[Required action]:
List all lines of the data containing the word "computer".

(Dataset entries)
--------------------
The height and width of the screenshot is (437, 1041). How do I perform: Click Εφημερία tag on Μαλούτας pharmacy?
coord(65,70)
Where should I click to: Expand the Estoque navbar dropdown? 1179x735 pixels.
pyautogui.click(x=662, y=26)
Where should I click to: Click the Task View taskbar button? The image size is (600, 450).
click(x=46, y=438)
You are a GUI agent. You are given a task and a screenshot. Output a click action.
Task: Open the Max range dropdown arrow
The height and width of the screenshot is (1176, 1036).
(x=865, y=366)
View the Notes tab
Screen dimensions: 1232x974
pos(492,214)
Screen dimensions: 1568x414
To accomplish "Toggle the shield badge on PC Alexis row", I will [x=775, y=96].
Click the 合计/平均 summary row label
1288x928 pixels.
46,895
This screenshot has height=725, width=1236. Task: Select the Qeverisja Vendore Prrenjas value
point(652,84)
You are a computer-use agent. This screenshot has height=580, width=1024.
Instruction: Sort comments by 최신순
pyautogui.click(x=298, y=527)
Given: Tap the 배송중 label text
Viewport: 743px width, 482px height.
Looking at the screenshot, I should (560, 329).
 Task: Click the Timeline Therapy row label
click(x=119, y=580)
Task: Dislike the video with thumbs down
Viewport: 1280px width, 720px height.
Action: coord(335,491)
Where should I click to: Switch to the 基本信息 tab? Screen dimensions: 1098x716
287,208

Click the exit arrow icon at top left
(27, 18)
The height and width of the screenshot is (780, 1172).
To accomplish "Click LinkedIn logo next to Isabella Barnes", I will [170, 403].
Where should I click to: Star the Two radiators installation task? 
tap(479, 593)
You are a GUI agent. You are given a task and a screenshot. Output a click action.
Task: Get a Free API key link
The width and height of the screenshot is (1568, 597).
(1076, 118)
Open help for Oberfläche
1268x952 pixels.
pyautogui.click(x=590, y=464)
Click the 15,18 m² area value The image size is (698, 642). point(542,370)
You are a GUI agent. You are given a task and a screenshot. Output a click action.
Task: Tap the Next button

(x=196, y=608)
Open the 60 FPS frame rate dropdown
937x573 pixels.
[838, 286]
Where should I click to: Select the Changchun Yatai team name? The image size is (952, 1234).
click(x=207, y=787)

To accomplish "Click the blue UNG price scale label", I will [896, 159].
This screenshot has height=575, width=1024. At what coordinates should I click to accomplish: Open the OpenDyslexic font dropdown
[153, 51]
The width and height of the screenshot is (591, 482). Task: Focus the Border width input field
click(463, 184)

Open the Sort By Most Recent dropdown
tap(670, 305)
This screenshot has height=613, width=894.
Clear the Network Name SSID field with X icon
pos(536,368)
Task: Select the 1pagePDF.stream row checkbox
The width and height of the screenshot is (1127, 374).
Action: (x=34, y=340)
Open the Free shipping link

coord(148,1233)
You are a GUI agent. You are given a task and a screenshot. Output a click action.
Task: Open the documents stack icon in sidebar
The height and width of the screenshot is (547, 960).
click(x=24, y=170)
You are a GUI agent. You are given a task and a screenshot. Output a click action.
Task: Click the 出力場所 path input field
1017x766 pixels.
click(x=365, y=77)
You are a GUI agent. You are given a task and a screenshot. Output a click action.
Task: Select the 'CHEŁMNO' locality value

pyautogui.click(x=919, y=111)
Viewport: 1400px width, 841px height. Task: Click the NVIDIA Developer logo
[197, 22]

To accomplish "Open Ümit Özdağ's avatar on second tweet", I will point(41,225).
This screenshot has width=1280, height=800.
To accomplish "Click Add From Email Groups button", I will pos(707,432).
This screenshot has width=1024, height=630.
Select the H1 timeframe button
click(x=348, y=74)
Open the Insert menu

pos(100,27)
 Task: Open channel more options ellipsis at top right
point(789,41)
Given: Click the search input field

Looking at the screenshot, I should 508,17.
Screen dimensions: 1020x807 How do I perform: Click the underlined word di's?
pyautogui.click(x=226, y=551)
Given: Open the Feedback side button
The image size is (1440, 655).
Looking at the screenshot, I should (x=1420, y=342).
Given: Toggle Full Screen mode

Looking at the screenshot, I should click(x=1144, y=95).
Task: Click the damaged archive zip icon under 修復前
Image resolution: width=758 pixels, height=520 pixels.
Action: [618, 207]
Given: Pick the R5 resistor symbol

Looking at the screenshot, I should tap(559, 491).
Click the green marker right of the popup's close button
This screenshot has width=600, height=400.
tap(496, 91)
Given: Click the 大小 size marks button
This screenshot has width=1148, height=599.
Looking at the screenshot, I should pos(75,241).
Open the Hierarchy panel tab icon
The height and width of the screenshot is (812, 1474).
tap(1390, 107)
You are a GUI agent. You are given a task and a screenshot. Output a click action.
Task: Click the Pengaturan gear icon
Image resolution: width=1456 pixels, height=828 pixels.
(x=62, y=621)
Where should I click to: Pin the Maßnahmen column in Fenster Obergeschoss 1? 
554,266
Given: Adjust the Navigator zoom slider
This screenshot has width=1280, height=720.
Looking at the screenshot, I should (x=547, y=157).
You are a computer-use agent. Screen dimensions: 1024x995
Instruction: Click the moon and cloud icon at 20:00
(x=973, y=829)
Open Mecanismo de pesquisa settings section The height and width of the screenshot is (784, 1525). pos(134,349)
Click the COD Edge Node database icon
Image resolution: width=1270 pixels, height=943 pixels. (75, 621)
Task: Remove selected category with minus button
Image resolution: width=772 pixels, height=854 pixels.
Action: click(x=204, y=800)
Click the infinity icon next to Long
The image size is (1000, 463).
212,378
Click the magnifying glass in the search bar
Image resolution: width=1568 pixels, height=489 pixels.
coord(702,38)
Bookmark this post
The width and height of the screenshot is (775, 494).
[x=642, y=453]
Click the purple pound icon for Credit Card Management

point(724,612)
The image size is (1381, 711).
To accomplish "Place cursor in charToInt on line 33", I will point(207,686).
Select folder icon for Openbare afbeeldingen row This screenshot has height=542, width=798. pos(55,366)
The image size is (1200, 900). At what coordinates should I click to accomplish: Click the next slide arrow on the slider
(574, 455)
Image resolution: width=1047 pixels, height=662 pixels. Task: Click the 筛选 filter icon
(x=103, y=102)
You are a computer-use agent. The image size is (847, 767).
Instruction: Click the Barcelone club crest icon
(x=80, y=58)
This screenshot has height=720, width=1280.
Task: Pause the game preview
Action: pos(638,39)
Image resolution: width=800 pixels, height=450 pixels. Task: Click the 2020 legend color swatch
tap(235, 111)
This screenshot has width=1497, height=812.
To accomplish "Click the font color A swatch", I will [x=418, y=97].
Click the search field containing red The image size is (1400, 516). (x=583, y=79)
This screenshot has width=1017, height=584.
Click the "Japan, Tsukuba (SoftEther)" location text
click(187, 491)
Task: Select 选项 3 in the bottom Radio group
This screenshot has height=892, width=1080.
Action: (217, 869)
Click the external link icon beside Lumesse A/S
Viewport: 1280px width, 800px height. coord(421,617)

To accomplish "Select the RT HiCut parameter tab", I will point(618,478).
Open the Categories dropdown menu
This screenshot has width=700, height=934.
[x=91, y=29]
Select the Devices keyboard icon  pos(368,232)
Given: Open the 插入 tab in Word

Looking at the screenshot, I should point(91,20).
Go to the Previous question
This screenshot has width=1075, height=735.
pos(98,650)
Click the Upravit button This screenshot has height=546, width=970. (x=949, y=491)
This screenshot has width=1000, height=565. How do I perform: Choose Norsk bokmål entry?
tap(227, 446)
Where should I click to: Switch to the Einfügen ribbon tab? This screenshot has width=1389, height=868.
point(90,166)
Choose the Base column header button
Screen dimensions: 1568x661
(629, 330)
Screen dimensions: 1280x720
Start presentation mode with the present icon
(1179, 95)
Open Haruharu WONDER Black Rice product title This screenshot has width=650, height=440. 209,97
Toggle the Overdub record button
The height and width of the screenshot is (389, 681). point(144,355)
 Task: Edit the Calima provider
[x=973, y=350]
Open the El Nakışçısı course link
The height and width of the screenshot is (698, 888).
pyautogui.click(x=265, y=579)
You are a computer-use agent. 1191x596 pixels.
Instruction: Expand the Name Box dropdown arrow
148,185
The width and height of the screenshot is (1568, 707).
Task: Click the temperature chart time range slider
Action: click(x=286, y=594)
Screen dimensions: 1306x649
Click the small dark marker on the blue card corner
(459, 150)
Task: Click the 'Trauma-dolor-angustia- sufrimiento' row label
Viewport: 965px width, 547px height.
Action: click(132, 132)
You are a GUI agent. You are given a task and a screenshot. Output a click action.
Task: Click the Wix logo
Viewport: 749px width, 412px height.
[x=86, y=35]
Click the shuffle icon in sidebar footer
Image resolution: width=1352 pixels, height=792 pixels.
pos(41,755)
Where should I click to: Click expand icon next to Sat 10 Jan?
--------------------
[Result of the exercise]:
You are a computer-use agent. This screenshot has height=580, width=1024.
You are a computer-use agent. Screen dimensions: 1024x995
You are a computer-use agent. The image size is (847, 767).
You are a computer-use agent. 1191x596 pixels.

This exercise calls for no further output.